(Your assignment) Could you retype, exactly and with no pictures, only the lines from the first line of the records below through the line that contains "The image size is (584, 400)."?

(Extracted information)
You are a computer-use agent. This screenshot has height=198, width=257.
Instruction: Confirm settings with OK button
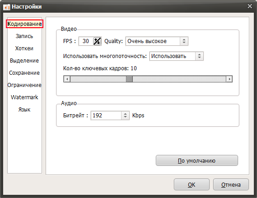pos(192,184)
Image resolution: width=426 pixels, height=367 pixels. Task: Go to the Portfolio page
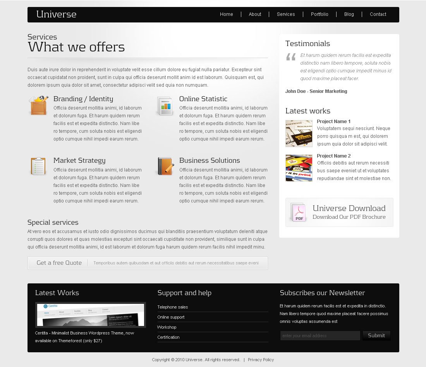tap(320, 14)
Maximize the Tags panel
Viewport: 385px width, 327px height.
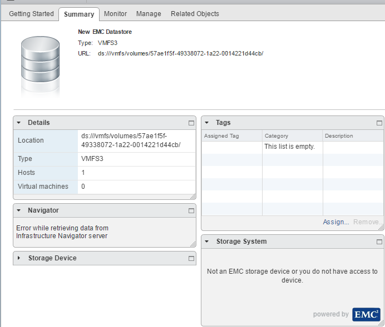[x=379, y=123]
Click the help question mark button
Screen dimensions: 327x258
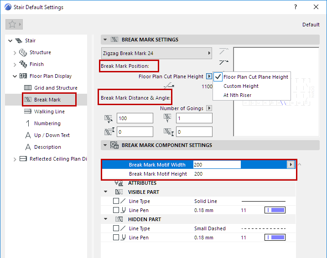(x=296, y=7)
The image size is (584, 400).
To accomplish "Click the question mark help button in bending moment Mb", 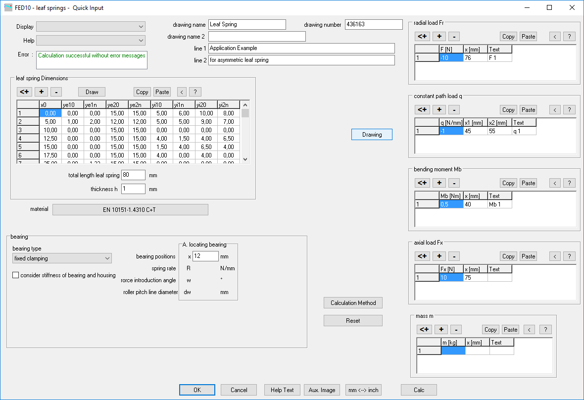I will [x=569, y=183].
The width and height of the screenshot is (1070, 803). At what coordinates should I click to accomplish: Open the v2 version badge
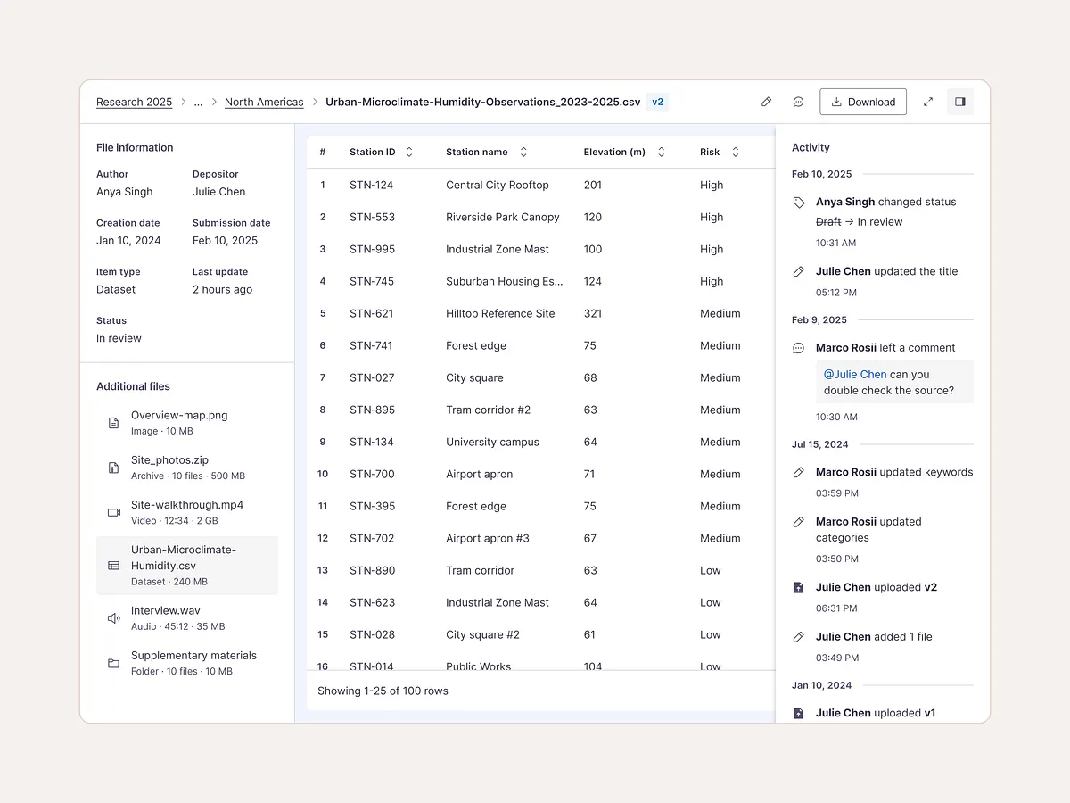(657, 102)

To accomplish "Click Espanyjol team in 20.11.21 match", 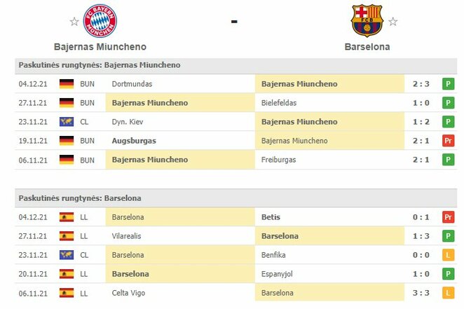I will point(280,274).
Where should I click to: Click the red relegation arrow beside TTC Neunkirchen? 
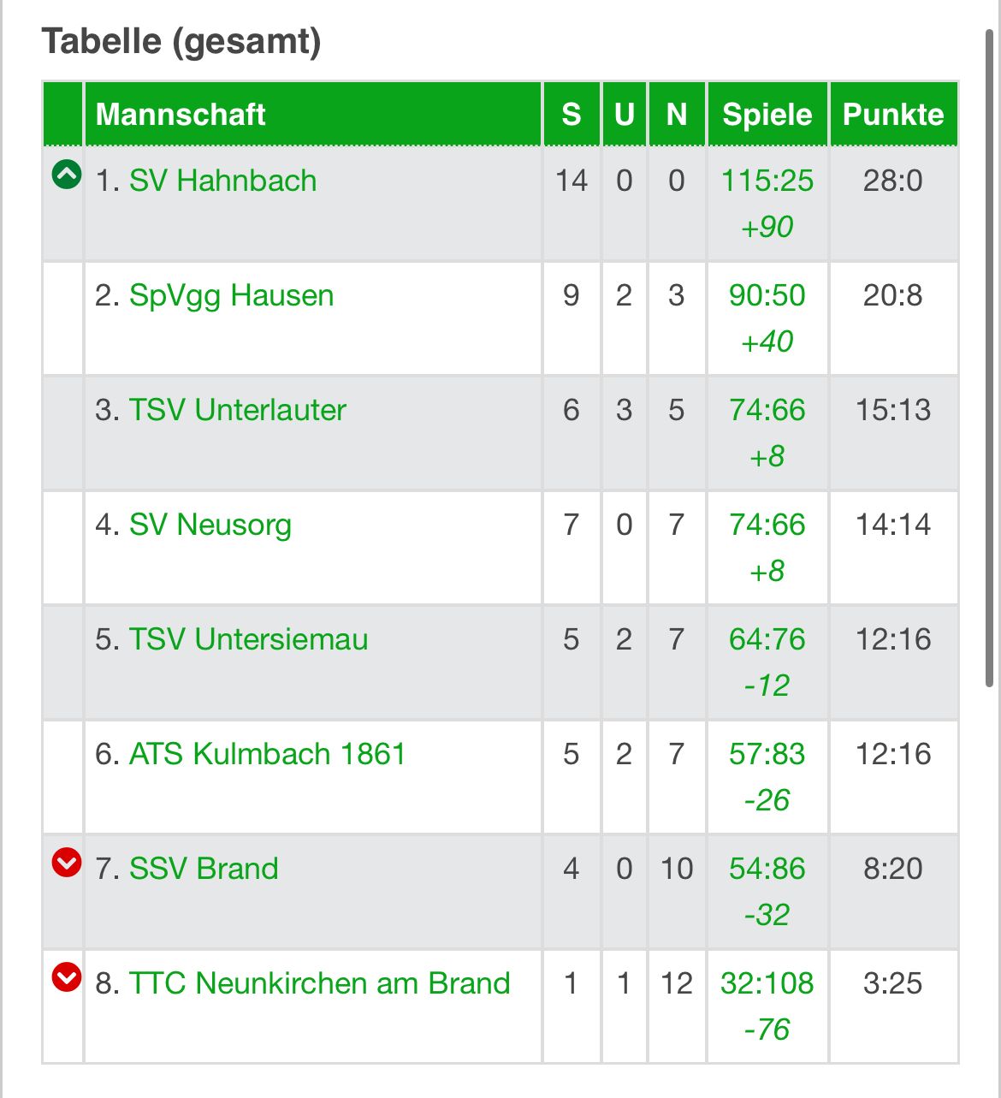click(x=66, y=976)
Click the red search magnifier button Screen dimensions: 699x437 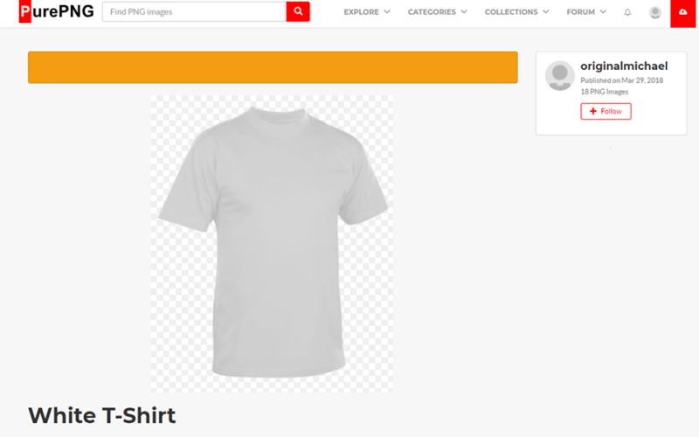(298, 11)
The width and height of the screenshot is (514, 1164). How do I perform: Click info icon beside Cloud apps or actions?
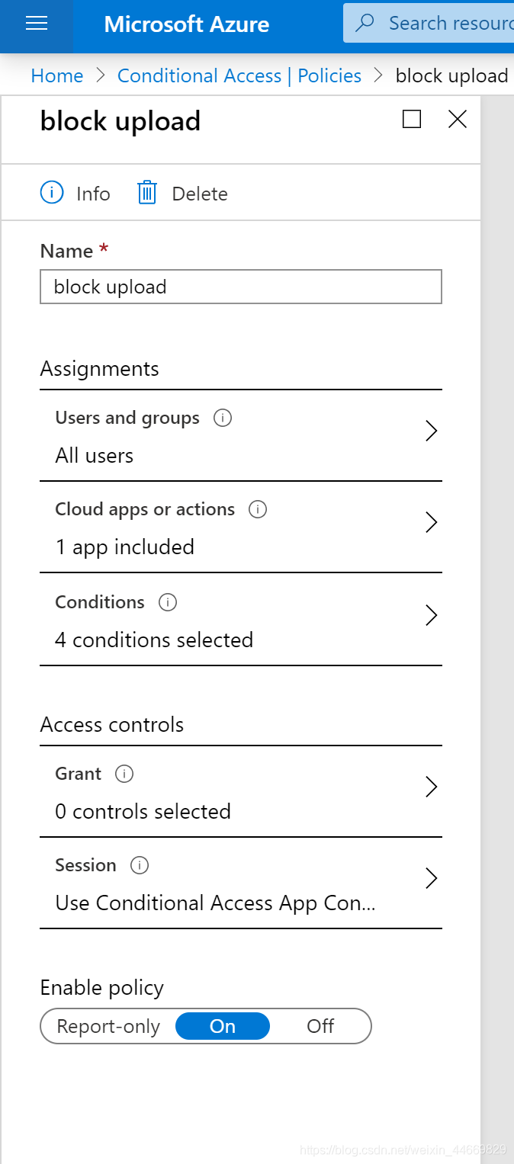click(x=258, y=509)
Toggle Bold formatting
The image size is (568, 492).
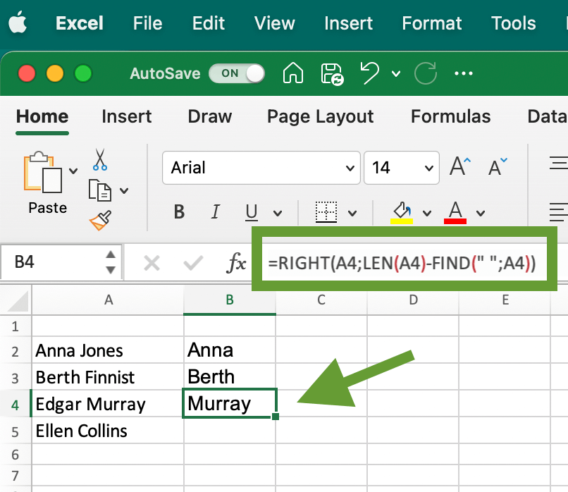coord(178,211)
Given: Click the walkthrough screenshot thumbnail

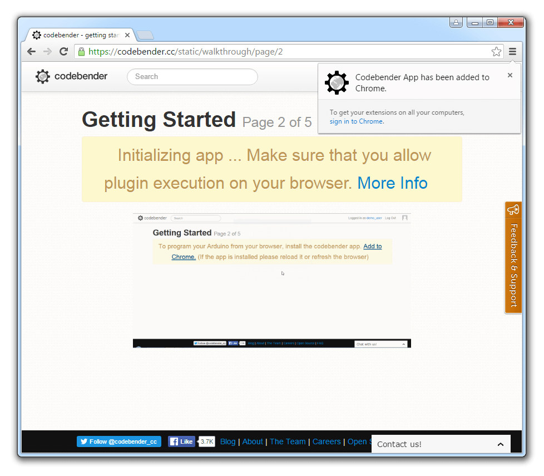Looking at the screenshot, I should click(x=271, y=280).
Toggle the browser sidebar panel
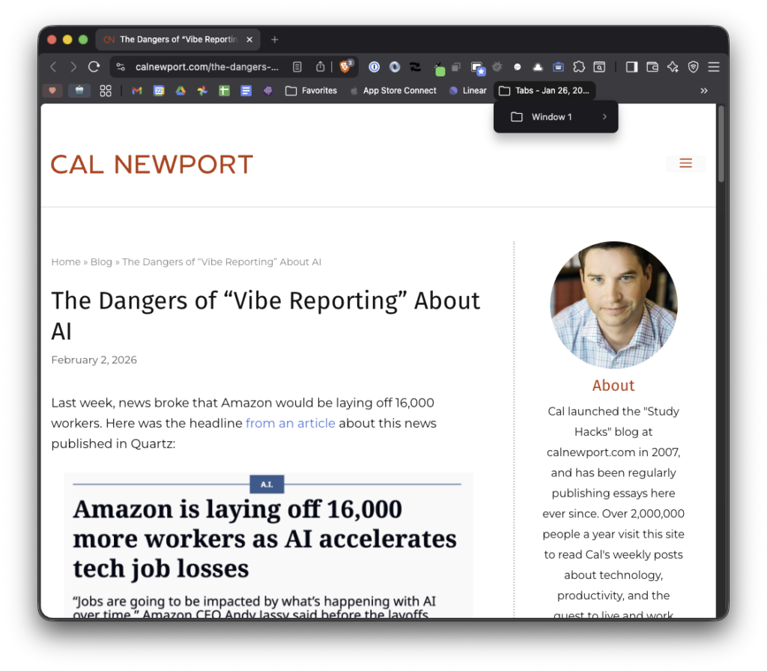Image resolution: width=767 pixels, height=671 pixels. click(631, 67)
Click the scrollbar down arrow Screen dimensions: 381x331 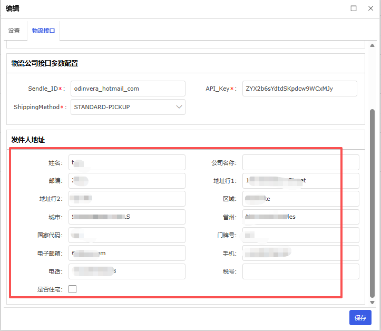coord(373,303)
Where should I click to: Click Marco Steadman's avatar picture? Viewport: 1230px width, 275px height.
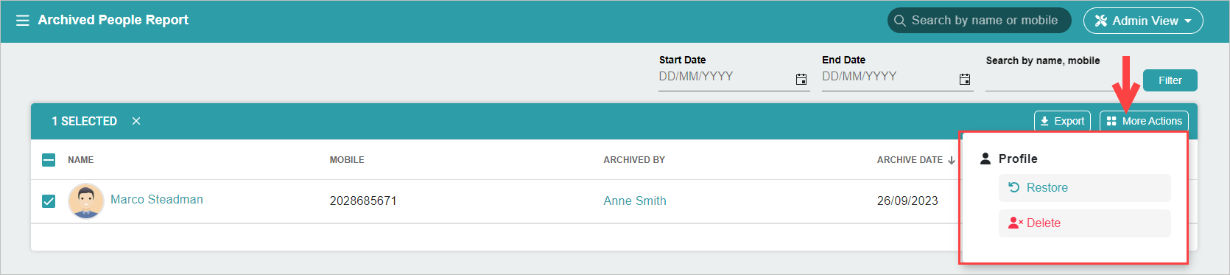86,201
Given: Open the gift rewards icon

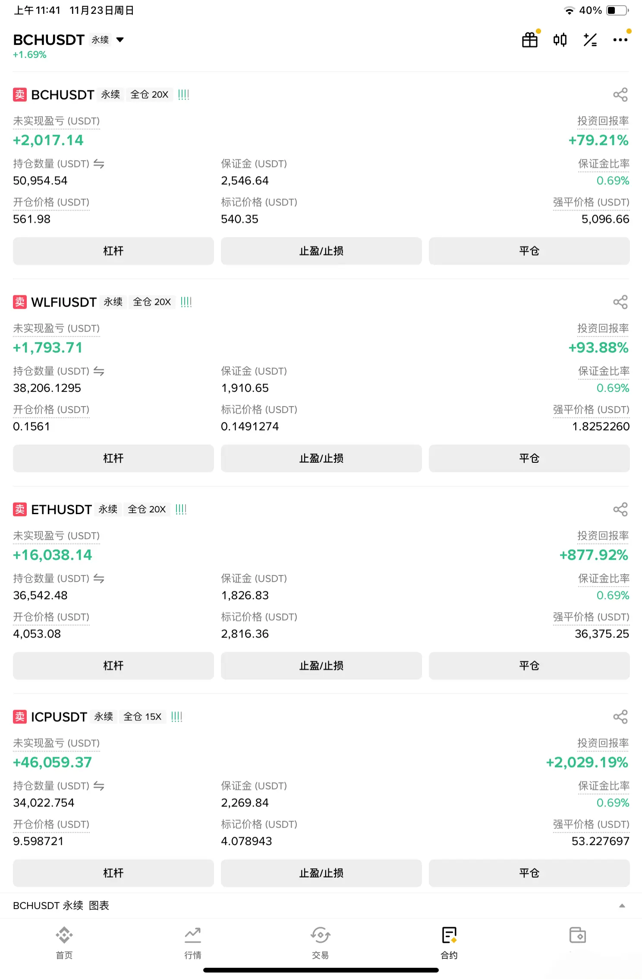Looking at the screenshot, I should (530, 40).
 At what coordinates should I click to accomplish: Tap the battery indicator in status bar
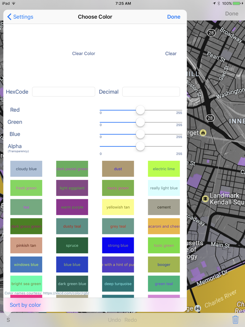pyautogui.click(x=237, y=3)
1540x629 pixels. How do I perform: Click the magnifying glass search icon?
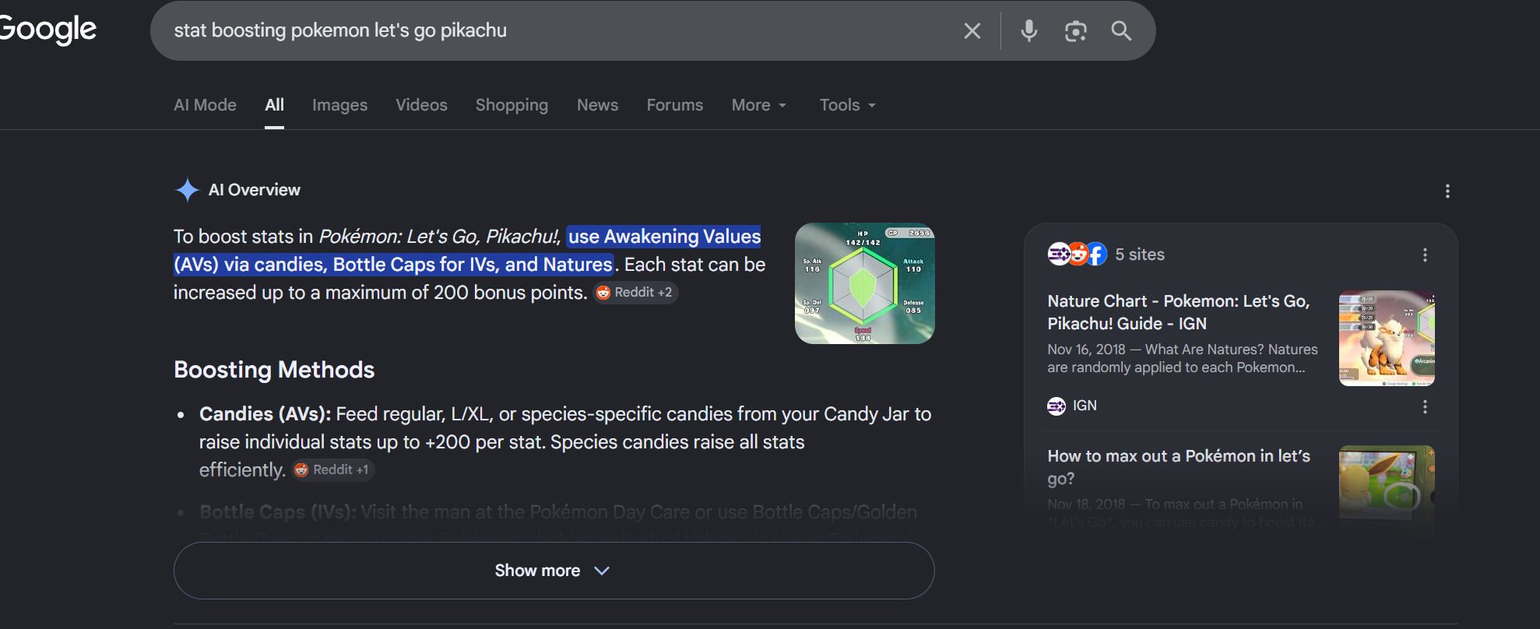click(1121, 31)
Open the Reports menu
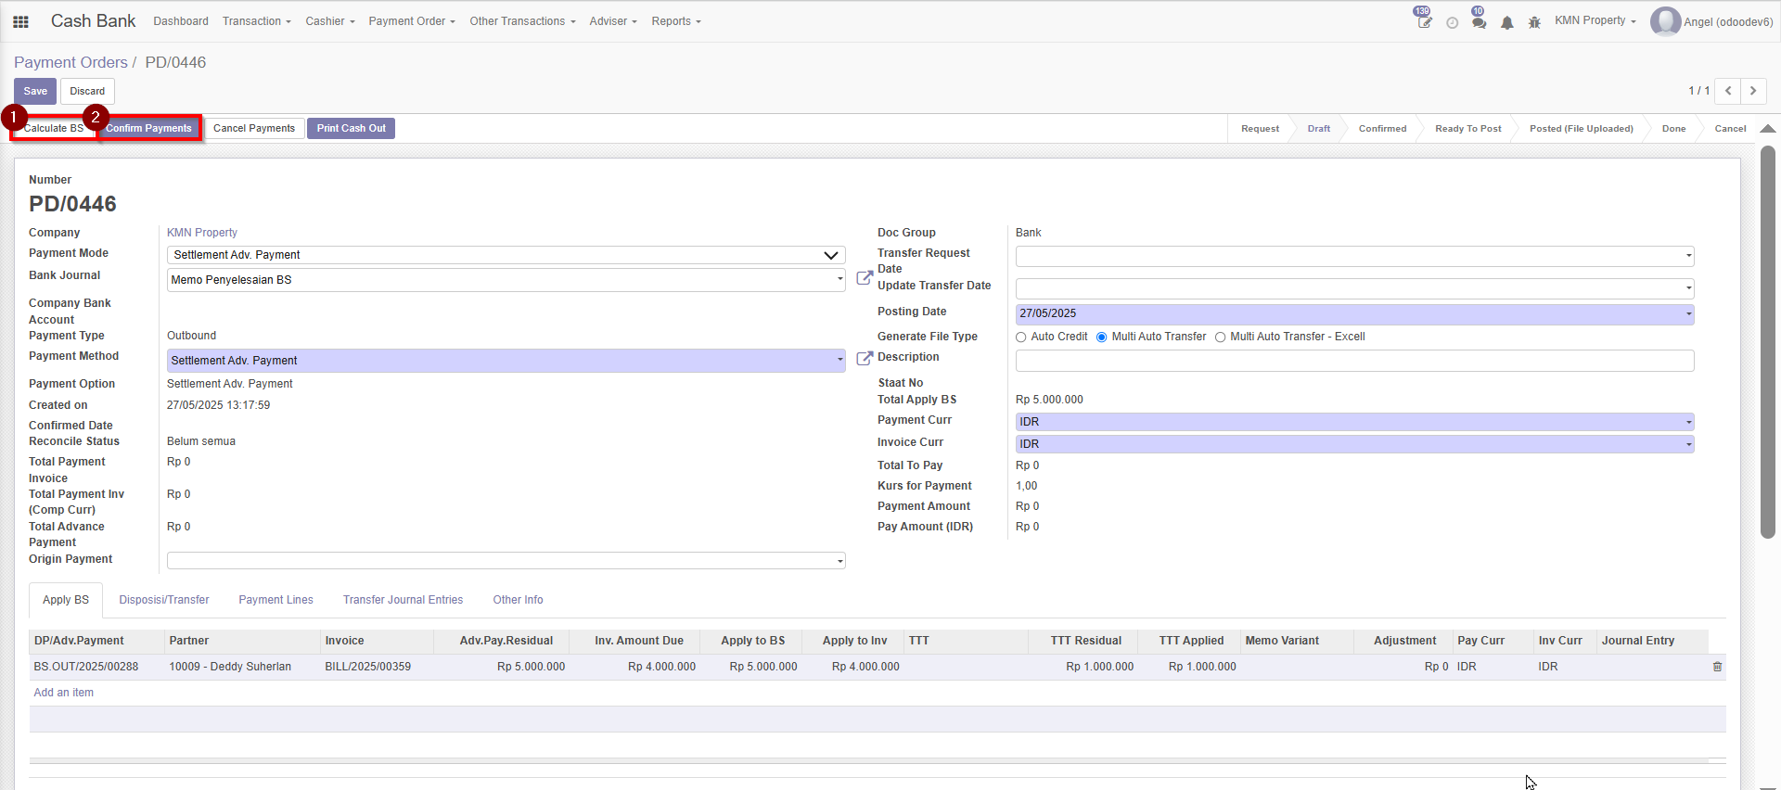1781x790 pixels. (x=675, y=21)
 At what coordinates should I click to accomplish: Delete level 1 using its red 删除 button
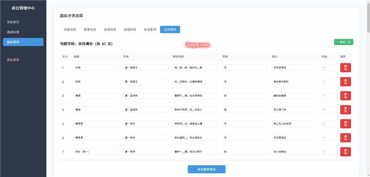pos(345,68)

(Expected answer)
You are a computer-use agent. This screenshot has height=198, width=257.
Instruction: Confirm settings with OK button
pos(192,184)
Image resolution: width=426 pixels, height=367 pixels. Task: Go to the Portfolio page
tap(320, 14)
Maximize the Tags panel
Viewport: 385px width, 327px height.
[x=379, y=123]
Click the help question mark button
Screen dimensions: 327x258
(x=296, y=7)
The image size is (584, 400).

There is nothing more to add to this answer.